Libby Black: Work Out
April 10 – July 3, 2010
A life-sized paper replica of a home gym with famous fashion brand accessories. Work Out is a fantasy world of luxury goods including Chanel free weights, a Louis Vuitton bench press and a Rolex clock.
Creating high-fashion forgeries out of low-budget materials is nothing new for artist Libby Black. Made out of paper, acrylic paint and hot glue, some of her projects have included recreating a Kate Spade store in a museum and a Louis Vuitton boutique in a gallery (which incidentally Vuitton threatened to shut down). In her work, Black investigates the outward appearance of the “good life” and the social, cultural and economic symbolism of the objects she copies. She writes, “My work is about surface, desire and distraction. I am drawn to this subject matter because of my uneasiness and ambivalence about what these status symbols mean to me, and how they function in society.”

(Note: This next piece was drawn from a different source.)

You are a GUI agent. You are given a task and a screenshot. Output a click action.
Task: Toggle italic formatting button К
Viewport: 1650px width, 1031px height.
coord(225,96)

By re-making, painting and constructing faux designer objects with the utmost care and attention, Black opens the opportunity for us to contemplate our relationship with the brands and lifestyle she presents. In Work Out we cannot avoid seeing our reflections in the mirror-lined walls of the installation. The sight of ourselves in this absurdly branded exercise room may instigate our own longing for the luxury labels presented. Whereas a gym provides the space and equipment to literally sculpt one’s body, is it irrational to indulge the notion that buying the latest fashion accessory will transform us for the better too? In working on a perfect body on the treadmill, would success be more obvious while wearing Prada? While we may rationally understand this to be false – we cannot, after all, buy happiness or a perfect figure – Black’s Work Out suggests the bizarre promise of high fashion and teases at our own conflicted desires.
Born in Ohio and raised in Texas, Libby Black now lives and works in Berkeley, CA. She received her MFA from the California College of Arts and Crafts in San Francisco in 2001, and received her BFA from the Cleveland Institute of Art in 1999. Her work has been shown extensively throughout the United States in solo and group exhibitions, and is held in both private and public collections in California, New York and Europe, including the Orange County Museum of Art, the Oakland Museum of Art, and The Chaney Family Collection in Houston, Texas.